Best time to visit: Summer
Recommended Hikes: Lassen Peak, the Cinder Cone, Bumpass Hell, Manzanita Lake
Ideal For: Hiking, Backpacking, Camping, Fishing, Mountain-Climbing, Auto-Touring
Where to stay: Campgrounds in the park
Lassen is a landscape of volcanic features with peaks, hot springs, and crags. It is open year around, but heavy snowfall closes most of the park for the winter half of the year. Visiting in summer allows access to Lassen Peak and the more remote sections of the park that require travel on dirt roads.
Must See Attractions:
the Cinder Cone - This is my favorite feature of Lassen. Its a giant pile of loose volcanic gravel that piled up over months of continuous eruptions, some 350 years ago. It's located on the north-east side of the park, and is accessible via a dirt road into the park from Highway 44. There is a steep and exhausting hiking path that goes to the top of the cone and around its central crater, with views of Lassen Peak in the distance. Read more in the hiking section below.
Lassen Peak - The highest point on the park road is right next to Lassen Peak, allowing visitors to get close to it and even hike it if they are able. There are two picturesque lakes at is base to enjoy as well. Snow lasts well into summer on the peak.
Bumpass Hell - Lassen has a number of thermal features, mostly located on the south side of the park. Bumpass Hell is one of the larger thermal areas that can be accessed via hiking route. The hike is about 3 miles roundtrip, but it is closed when there is snow on the ground, which can last well into summer. Read more about the hike here.

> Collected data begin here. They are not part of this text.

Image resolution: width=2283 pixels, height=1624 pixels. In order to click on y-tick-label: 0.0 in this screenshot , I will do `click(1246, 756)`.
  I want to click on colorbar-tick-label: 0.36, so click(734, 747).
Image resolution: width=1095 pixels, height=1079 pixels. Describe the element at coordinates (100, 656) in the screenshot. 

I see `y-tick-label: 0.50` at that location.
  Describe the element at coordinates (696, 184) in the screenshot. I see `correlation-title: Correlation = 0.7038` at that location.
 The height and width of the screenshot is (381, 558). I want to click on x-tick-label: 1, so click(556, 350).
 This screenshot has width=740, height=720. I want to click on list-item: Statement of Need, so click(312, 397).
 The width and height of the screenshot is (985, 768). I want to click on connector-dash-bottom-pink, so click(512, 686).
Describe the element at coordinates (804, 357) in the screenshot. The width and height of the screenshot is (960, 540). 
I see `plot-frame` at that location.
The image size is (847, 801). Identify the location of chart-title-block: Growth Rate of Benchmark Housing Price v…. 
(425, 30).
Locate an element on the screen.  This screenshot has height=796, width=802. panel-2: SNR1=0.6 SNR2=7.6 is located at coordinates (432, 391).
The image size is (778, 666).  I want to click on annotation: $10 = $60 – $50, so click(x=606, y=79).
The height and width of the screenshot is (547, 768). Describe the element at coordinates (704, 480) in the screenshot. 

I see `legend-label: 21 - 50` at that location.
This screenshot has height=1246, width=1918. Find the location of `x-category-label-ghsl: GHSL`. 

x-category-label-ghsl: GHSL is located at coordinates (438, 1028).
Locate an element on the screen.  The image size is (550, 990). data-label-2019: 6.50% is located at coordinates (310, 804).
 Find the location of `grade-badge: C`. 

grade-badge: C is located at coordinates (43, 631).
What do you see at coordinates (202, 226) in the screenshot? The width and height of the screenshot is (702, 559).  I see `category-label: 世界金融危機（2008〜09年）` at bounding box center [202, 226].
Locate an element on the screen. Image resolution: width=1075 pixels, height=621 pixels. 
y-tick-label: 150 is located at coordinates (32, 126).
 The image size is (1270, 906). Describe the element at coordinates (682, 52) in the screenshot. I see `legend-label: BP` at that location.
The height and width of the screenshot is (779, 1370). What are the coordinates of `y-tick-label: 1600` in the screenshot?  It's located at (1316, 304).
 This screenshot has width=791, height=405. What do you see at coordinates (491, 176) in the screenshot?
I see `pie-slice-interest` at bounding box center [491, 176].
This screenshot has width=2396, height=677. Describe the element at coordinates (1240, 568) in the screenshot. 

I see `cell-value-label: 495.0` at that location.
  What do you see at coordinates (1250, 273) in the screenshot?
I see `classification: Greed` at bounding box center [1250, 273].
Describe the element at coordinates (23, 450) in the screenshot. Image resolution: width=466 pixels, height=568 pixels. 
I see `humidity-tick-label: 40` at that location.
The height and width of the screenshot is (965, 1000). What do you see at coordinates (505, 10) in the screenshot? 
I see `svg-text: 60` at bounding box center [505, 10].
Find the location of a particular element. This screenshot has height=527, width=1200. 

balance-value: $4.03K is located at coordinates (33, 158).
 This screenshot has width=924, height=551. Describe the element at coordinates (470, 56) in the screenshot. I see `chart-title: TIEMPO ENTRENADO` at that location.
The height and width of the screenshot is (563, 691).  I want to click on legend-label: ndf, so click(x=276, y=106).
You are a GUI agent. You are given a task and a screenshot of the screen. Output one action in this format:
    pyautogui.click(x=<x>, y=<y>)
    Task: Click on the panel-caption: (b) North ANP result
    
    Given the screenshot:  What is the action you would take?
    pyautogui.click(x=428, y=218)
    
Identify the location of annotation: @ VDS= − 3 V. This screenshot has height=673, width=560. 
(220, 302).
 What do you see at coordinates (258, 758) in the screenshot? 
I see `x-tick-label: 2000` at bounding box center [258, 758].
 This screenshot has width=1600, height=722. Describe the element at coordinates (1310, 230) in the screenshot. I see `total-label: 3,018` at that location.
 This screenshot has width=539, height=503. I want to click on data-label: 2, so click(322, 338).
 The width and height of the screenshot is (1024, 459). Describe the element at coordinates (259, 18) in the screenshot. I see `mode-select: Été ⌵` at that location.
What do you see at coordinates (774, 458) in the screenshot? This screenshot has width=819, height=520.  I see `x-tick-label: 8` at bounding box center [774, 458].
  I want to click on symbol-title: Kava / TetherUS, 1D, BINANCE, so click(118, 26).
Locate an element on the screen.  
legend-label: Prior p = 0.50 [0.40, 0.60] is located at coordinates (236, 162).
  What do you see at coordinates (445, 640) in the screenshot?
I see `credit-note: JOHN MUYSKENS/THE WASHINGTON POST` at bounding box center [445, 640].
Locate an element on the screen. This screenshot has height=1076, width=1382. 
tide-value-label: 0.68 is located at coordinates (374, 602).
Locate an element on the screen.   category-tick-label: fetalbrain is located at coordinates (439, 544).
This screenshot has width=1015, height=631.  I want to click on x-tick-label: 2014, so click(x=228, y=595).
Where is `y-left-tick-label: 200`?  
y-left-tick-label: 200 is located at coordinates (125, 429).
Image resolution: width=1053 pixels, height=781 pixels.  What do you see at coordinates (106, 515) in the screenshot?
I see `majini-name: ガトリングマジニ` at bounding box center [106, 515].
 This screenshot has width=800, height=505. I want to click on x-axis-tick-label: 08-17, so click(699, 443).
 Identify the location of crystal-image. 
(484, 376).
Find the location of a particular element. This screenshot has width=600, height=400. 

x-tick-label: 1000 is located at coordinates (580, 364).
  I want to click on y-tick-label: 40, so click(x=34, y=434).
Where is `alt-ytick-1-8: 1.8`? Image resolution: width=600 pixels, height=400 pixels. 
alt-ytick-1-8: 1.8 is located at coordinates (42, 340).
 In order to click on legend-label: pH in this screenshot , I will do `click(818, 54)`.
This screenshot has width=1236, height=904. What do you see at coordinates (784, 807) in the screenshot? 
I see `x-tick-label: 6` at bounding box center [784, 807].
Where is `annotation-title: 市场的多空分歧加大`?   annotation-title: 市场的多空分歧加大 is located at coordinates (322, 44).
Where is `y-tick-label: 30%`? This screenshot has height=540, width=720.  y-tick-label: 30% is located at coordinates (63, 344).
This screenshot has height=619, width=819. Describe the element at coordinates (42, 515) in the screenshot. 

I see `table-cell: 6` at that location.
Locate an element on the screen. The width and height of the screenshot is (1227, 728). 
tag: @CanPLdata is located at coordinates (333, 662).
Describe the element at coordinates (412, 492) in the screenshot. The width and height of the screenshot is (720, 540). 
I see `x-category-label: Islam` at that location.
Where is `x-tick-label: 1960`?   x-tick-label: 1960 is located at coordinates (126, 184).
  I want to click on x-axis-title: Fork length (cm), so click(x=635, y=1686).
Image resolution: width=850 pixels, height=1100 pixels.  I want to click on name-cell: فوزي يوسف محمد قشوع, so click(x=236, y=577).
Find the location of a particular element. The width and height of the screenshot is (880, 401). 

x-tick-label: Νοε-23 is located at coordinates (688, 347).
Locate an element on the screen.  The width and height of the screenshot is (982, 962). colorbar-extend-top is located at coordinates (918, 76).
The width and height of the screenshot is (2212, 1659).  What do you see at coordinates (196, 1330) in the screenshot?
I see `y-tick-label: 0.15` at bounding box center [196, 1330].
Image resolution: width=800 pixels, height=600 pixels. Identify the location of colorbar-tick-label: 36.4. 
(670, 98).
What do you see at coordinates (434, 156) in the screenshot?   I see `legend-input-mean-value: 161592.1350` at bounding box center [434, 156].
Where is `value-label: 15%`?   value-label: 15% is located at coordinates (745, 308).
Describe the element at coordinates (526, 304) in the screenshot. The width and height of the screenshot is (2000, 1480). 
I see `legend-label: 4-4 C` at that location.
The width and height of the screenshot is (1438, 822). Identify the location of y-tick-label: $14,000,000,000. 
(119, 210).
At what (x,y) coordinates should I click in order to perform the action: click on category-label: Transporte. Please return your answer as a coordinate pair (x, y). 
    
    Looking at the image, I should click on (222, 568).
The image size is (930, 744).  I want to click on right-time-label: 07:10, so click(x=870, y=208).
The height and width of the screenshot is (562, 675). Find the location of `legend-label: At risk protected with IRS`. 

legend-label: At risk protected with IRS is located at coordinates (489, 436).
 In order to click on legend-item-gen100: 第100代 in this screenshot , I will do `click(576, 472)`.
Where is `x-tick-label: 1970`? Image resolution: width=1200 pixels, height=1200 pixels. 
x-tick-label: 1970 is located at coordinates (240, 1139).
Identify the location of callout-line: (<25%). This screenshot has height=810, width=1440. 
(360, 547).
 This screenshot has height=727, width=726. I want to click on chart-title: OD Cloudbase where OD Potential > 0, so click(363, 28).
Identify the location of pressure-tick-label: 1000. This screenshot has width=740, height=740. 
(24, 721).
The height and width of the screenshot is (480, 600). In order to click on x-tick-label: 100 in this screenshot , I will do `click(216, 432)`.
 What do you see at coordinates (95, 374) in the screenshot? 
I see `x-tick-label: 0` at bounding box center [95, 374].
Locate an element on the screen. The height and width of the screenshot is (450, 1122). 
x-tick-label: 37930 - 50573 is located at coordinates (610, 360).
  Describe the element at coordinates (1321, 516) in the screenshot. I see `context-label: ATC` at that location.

Manzanita Lake - A big lake with a great view of Lassen Peak, Manzanita is located just inside the parks north west entrance. There is a great hiking path around the lake, and you can rent kayaks, canoes, and paddle boards at the Manzanita Camp Store. Motorless boats are allowed on Manzanita Lake as well.
Lassen gets a ton of snow each year. While the park is open year around, the dirt roads and the peak are closed throughout the winter half of the year. The paved road which connects the parks west and south entrances is closed until mid-June each year (opening date varies).
Only the western side of the park is accessible via paved road. In order to get to the Cinder Cone at the north-east side of the park and Juniper Lake at the south-east side, you will need to drive on well maintained dirt roads (open summer only).
Hot springs are dangerous - do not leave boardwalks when hiking near thermal features as the ground is sometimes thin and brittle and sits just above boiling hot water.
Drinking water is available at campgrounds and visitor centers. Bring your water bottle to fill up.
There is no shuttle service at Lassen Volcanic NP.
Where to Stay:
There are several campgrounds within the park - Manzanita Lake is the biggest and it can be reserved online in advance here. It also has cabins which can be reserved online here. Manzanita Lake has showers and a general store. Other campgrounds in the park are open summer only - see the park website here for more information.
Hotel options are very limited near the park, but there are more choices towards the city of Redding for visitors who are willing to drive to and from the park each day. Camping or staying in the cabins is the best option to reduce daily drive times.
Hiking in Lassen:
Cinder Cone - My favorite hike in the park because it's so unique. The Cinder Cone is about 700 feet tall, and the hike to it's peak is very steep by hiking path standards. It is made of lose volcanic gravel which makes climbing exhausting, similar to climbing on sand. The peak offers great views in all directions, including Lassen Peak. Read more about the hike here.
Lassen Peak - A good challenge for fit hikers, Lassen Peak can be summited during late summer with no technical skills or equipment required. The peak is an awesome endpoint with plenty of room to spread out and enjoy views of the park and nearby Mt Shasta on clear days. There is snow on the trail well into the summer, hiking poles and even crampons are useful for hiking on snow. Read more about the hike here.
Crag Lake - A sweet four mile round trip to the tiny green gem Crag Lake. The trailhead is near the Manzanita Lake turnoff. The lake can run dry in late summer/fall but it's a good hiking option in the spring and early summer when some of the other routes in the park are closed due to snow.
Manzanita Lake - An enjoyable and flat hike around one of the park's prettiest lakes. This can be extended to include nearby Reflection Lake as well and is a good option in all seasons.
Parts that I missed:
King's Creek - Hikes in this area lead to thermal features and King's Creek Falls. Best to visit in late summer as snow lingers in this area into July.
Juniper Lake area - Located on the remote south east side of the park, Juniper Lake is the biggest lake in the park. There looks to be numerous hiking routes in this area to nearby smaller lakes and thermal features. Motor boats are not allowed, but this is a popular place to kayak, canoe, and camp. This part of the park is closed during winter months.